Uno degli esperti chiamati a testimoniare ha infatti detto alla Commissione che, «in base al progetto di legge, è possibile pagare una madre surrogata irlandese per spese ragionevoli. Una volta calcolati la perdita di reddito e altre spese, la cifra può facilmente arrivare a 10mila euro, cifra probabilmente non molto differente da quanto le madri surrogate vengono pagate in altri Paesi, con l’eccezione degli Stati Uniti». In Ucraina, dove solitamente vanno le coppie che cercano una «surrogata», il reddito pro capite medio è di 2mila e 500 euro l’anno.
Insomma, pur vietando in teoria la surrogata commerciale, in pratica la proposta del governo permette un certo margine di guadagno, tramite i rimborsi spese, che per molte donne più povere rappresenterebbe un vero e proprio lavoro.
Il rapporto della Commissione sottolinea pure l’ipocrisia del chiamare «altruistica» una pratica che implica pagamenti consistenti e chiede pertanto la modifica del progetto di legge. Ma lo stesso rapporto si spinge oltre e raccomanda il pagamento di alcuni servizi effettuati all’estero che la proposta del governo vieterebbe, in quanto di natura esplicitamente commerciale. Per esempio si vieta il pagamento di agenzie o cliniche che organizzano o danno effetto ad un contratto tra i committenti e la «madre surrogata».
Durante i lavori della Commissione, solo uno dei partecipanti aveva denunciato i rischi della «surrogata commerciale», che trasforma il bimbo in merce e la donna in incubatrice. Tutti gli altri, spinti da una campagna di stampa molto efficace, si sono dimostrati disponibili a soddisfare qualsiasi richiesta proveniente da coppie o single facenti ricorso a una «surrogata».

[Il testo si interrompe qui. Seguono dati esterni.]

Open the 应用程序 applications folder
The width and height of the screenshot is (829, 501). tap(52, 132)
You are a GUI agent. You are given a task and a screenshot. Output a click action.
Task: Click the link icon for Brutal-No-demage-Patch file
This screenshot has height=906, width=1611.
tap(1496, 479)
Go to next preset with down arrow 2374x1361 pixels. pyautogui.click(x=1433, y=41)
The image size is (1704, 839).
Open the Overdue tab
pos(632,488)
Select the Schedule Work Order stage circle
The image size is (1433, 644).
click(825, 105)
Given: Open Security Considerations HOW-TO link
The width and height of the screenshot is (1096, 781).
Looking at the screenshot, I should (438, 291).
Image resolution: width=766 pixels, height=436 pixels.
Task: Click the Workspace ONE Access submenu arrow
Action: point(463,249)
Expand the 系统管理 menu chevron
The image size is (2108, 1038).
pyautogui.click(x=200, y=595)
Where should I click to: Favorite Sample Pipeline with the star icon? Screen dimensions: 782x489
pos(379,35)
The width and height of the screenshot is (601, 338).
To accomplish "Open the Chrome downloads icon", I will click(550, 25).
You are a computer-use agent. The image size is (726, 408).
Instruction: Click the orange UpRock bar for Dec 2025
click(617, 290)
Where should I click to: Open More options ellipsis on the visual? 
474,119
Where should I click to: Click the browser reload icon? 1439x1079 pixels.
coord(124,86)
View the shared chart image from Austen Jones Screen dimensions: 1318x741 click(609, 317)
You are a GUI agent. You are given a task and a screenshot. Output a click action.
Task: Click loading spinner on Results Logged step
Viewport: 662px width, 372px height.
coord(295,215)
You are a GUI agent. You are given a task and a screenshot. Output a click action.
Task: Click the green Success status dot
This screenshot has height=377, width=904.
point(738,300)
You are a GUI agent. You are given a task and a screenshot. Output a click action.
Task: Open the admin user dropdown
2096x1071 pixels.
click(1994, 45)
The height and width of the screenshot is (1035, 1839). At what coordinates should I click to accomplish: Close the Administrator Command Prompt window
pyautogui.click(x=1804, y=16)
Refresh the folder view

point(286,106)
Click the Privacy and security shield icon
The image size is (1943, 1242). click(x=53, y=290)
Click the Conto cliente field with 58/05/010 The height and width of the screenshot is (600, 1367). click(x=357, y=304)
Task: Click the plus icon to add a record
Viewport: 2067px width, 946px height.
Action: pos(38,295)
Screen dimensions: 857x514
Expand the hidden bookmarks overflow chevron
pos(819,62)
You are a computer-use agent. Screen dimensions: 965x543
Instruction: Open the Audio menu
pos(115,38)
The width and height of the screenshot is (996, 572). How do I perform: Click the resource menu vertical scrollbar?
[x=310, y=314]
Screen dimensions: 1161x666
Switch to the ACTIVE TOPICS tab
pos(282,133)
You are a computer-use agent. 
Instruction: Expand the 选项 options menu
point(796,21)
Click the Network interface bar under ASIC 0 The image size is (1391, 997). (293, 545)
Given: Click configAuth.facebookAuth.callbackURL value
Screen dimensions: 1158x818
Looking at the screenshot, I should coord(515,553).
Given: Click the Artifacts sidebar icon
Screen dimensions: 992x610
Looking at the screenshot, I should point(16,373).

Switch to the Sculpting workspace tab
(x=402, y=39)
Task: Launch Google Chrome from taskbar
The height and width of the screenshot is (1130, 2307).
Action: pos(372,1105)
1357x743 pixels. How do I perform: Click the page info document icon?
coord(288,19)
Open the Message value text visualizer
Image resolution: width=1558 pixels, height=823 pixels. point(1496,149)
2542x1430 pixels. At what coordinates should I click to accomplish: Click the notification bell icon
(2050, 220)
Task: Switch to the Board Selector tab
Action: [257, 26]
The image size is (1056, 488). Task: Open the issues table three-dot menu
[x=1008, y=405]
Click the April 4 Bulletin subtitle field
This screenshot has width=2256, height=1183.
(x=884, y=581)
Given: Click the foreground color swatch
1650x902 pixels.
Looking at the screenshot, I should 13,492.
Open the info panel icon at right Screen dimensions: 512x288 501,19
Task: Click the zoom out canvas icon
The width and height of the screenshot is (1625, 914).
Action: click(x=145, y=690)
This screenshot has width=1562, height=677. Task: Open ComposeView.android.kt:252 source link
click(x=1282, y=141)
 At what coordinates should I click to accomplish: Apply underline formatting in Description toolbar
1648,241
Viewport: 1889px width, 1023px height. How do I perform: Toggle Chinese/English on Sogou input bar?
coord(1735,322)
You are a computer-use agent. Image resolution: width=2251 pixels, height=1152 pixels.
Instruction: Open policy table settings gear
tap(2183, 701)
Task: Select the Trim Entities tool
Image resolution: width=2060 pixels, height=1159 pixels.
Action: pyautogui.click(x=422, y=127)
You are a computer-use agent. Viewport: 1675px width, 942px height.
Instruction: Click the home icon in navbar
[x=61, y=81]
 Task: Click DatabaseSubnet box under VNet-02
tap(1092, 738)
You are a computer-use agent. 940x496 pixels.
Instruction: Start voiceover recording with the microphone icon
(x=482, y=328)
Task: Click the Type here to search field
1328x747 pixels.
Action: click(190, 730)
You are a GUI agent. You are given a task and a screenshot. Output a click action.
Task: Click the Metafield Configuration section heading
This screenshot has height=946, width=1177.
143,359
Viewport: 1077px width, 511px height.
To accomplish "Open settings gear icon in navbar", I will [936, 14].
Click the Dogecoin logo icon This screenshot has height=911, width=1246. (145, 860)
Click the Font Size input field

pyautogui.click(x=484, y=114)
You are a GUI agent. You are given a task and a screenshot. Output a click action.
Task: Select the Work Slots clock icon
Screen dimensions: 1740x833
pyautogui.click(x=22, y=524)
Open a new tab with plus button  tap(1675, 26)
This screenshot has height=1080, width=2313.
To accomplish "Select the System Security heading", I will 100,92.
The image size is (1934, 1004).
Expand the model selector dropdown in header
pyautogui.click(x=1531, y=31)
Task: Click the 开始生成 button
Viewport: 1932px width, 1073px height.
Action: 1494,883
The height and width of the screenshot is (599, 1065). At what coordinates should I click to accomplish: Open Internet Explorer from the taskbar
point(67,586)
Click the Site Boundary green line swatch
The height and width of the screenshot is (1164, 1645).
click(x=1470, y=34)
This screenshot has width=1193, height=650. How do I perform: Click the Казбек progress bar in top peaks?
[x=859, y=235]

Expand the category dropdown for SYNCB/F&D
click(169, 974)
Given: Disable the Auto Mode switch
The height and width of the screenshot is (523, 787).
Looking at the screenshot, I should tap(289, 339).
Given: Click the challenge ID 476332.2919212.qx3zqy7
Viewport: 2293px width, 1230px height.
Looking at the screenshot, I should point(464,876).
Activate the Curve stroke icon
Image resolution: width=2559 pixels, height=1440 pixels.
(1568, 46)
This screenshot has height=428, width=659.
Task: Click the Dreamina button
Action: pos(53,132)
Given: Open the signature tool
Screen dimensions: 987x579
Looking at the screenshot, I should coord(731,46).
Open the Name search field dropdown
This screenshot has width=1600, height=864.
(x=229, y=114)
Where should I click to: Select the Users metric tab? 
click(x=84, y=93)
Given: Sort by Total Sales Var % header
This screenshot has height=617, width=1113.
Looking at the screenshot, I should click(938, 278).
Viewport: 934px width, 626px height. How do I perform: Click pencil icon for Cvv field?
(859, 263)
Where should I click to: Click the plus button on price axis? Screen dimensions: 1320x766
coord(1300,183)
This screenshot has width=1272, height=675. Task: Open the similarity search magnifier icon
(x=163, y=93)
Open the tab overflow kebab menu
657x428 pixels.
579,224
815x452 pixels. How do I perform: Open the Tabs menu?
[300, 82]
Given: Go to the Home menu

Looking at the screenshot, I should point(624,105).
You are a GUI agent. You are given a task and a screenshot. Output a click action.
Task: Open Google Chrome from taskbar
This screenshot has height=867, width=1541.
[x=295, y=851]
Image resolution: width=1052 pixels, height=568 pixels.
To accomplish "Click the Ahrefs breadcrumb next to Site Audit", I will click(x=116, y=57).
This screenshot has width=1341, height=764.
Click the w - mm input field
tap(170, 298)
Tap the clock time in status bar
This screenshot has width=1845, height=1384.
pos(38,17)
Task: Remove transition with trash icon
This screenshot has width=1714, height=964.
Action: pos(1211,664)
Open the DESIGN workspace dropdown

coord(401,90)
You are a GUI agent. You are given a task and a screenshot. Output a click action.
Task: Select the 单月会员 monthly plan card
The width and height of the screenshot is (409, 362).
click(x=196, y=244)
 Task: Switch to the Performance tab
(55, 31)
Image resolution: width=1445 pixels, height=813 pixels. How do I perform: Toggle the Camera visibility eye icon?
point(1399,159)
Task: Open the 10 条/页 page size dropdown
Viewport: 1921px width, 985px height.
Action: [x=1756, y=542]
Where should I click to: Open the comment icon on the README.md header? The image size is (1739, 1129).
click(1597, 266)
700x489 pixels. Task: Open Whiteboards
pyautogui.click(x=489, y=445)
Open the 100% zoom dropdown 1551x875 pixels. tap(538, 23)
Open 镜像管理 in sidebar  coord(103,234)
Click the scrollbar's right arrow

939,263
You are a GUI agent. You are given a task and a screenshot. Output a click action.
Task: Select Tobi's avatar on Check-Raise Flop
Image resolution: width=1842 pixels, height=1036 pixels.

Alcuni funzionari statali che avevano contribuito a preparare il disegno di legge del governo, durante le audizioni della Commissione sulla «maternità surrogata» internazionale avevano richiamo l’impossibilità di utilizzare un doppio standard, permettendo il riconoscimento di una pratica vietata in patria solo perché essa è possibile all’estero. Se è sbagliato affittare un utero in Irlanda, perché dovrebbe essere accettabile all’estero?
Ma la Commissione afferma che, mentre sarebbe desiderabile che le condizioni contemplate nei contratti sottoscritti all’estero corrispondano alle condizioni richieste all’interno dello Stato irlandese, questo principio è quasi impossibile da far rispettare, e pertanto la Commissione crede che «sia sufficiente che le condizioni mediche e sanitarie stabilite dallo stato della surrogata siano soddisfatte».
Vale cioè appunto il doppio standard e vale la morale doppia: un po’ più severi in patria, ma chiudendo un occhio su quanto avviene all’estero. E questo ovviamente incrementerà il turismo procreativo.
L’Irlanda, se passasse la proposta della Commissione, diventerebbe l’unico Stato al mondo a dare riconoscimento legale a contratti stranieri di «utero in affitto». Ora, esisterebbe una salvaguardia: il bimbo deve avere per esempio un legame genetico con almeno uno dei genitori committenti. Ma un altro passaggio sconcertante del rapporto è il fatto che la Commissione ritenga tale requisito, previsto dal progetto di legge del governo, non necessario se e quando la «maternità surrogata» avviene in Irlanda. Significa che un uomo celibe potrebbe pagare una donna per mettere al mondo un bambino che venga concepito utilizzando i gameti di due donatori, i quali verranno anche loro rimborsati. Quale sarebbe la differenza tra questa pratica e il comprare bambini?
Il bimbo crescerebbe senza avere alcuna relazione con la madre genetica, con il padre genetico, con l’altra madre che l’ha custodito per nove mesi e poi partorito, e con i fratelli e le sorelle genetici, se esistono. Giuridicamente sarà insomma legato solo all’estraneo che l’ha commissionato, pagando i diversi attori di questa tragedia. Pare incredibile come un Paese un tempo cattolico, come l’Irlanda, abbia perso del tutto il senso del legame materno e si appresti ad approvare una pratica aberrante che il resto d’Europa rigetta e condanna.